Even lorries entering the plant to collect treated sludge must pass through an air-lock to prevent any risk of odour release. The atmosphere inside the plant is continuously monitored and controlled to ensure the safety of plant staff.

Cardiff STW underway

Construction of a new £180M STW is now also underway in Cardiff. When completed in 2002 the plant will serve a PE of 900,000; Welsh Water’s largest ever project.

The plant has been designed by Hyder to treat a maximum flow of 523Ml/d. The secondary treatment stage will include 16 huge sequential batch reactors (SBRs).

Although there are no plans at present for tertiary treatment at this site, project director Jeff Martin said: “The results of our modelling show that no pathogens will reach the shore – the outfall is 4.2km long.”

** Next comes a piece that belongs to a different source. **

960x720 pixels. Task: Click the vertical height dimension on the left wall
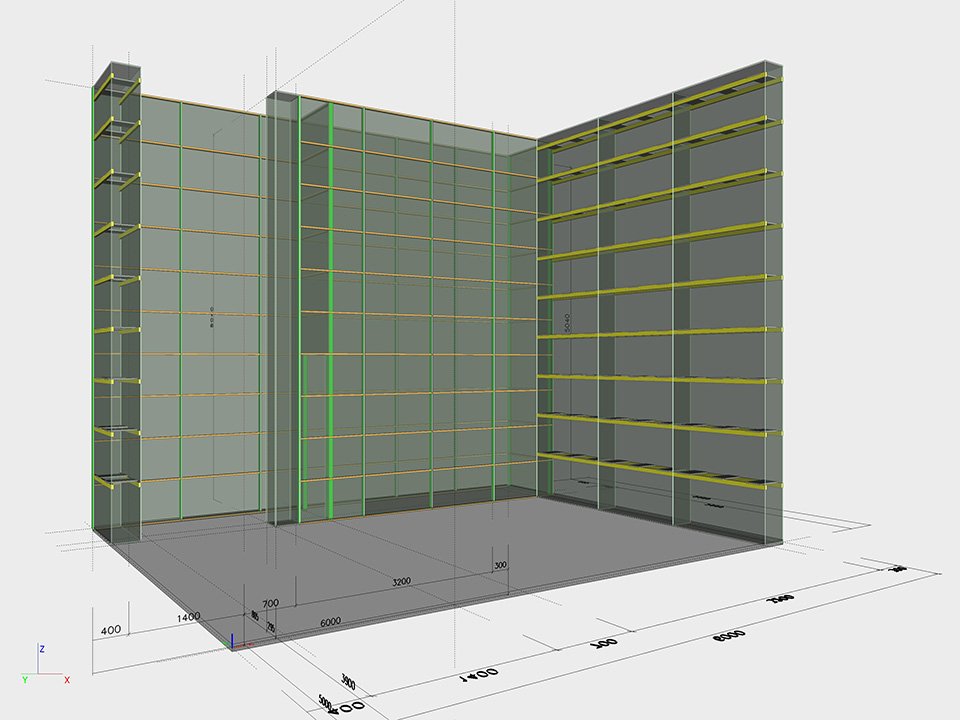tap(213, 318)
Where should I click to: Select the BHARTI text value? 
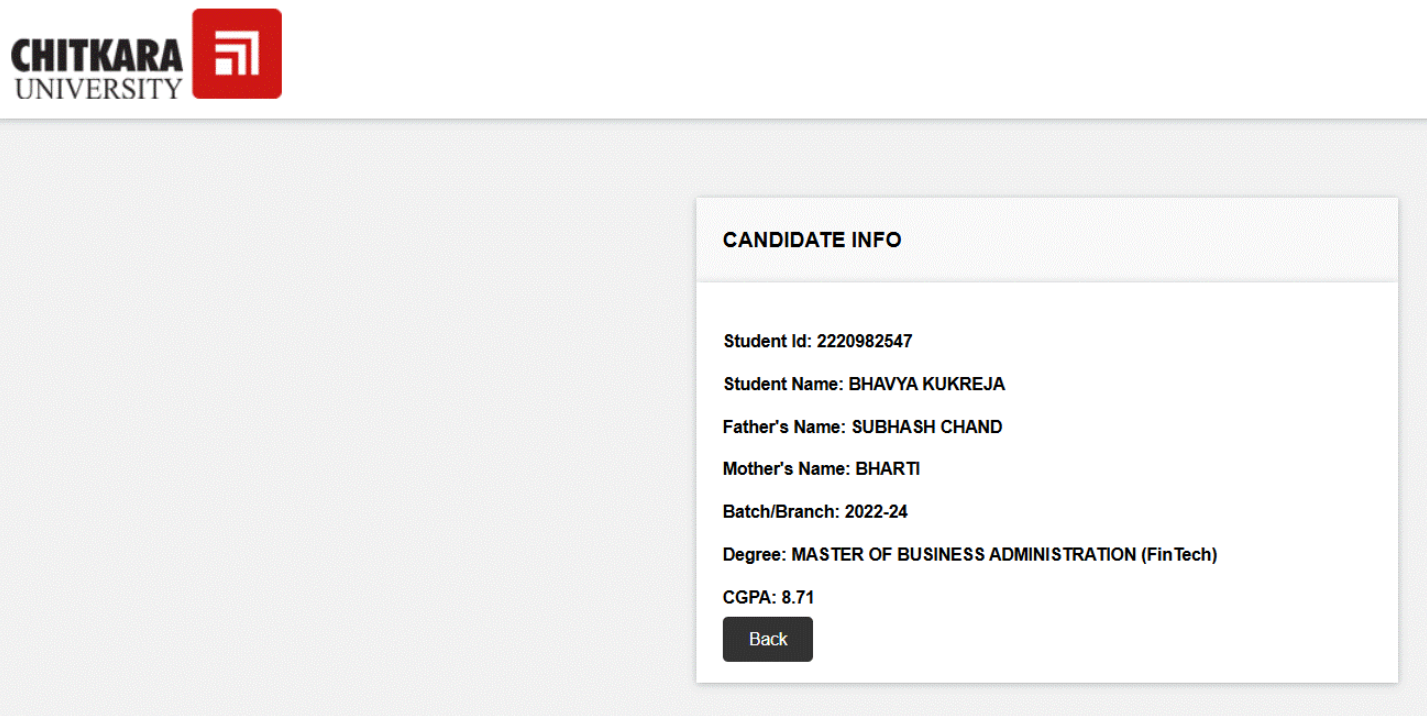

Mr Hines was not concerned by the lack of UV: “We wholeheartedly support all of Welsh Water’s schemes – in this case we are confident that UV will be added at a later date.”

  • SAS backs Welsh Water over prices

Chris Hines told WWT: “Welsh Water has been hit very hard by Ofwat’s proposed price cuts, and if they are finally approved at the levels set in November, we will be pointing out to John Prescott the need to take into consideration the effect that these cuts may have on the implementation of the government’s environmental improvement programme.”

Ian Byatt has maintained his position that price cuts of 14% across the country will not qualify as an excuse for water companies to delay sewage treatment upgrades. However, Mr Hines claims: “At least 61 schemes in England and Wales will be under threat of delay if the prices go ahead as planned.”